### [WHAT YOU ARE ASKED TO DO]
Take every record and write it out again exactly, with no images included.

### [DATA EXCERPTS]

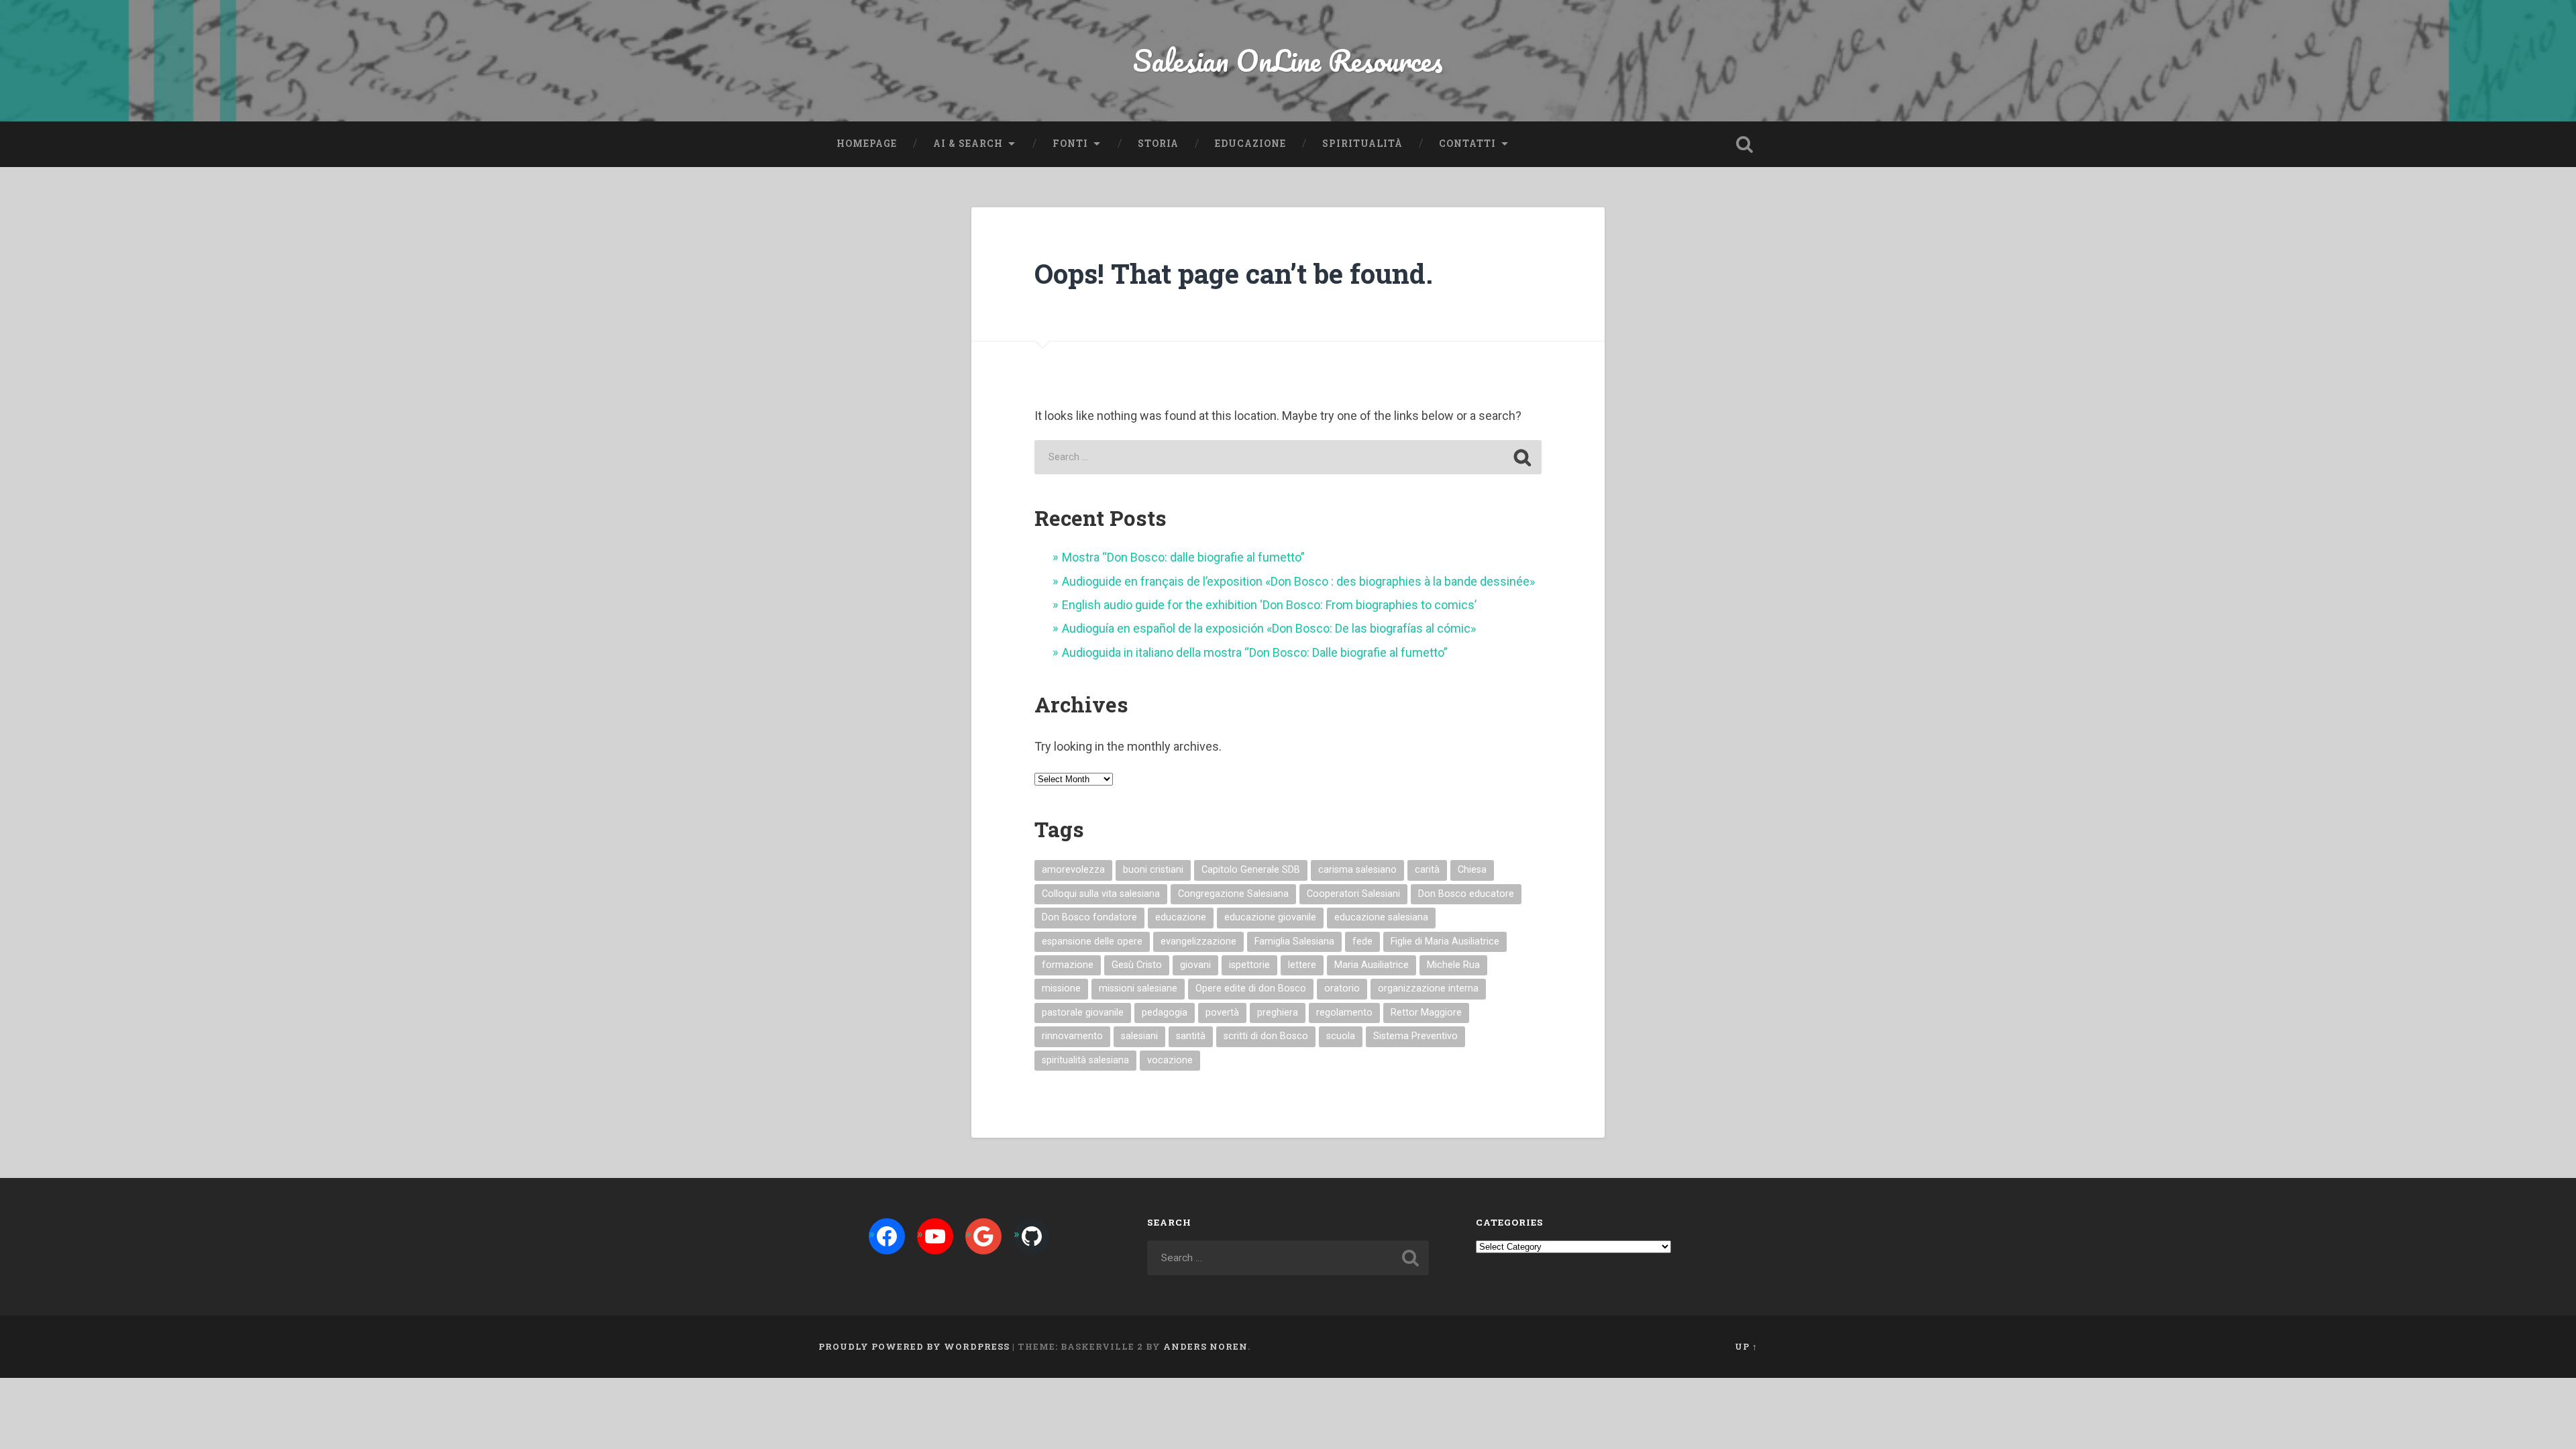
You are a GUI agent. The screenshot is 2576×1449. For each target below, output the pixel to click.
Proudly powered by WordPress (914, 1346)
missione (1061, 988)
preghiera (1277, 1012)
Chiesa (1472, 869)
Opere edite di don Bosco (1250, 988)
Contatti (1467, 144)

### [WRITTEN SOLUTION]
You are a GUI agent. The screenshot is 2576×1449. For each target below, output the pixel to click.
Proudly powered by WordPress (914, 1346)
missione (1061, 988)
preghiera (1277, 1012)
Chiesa (1472, 869)
Opere edite di don Bosco (1250, 988)
Contatti (1467, 144)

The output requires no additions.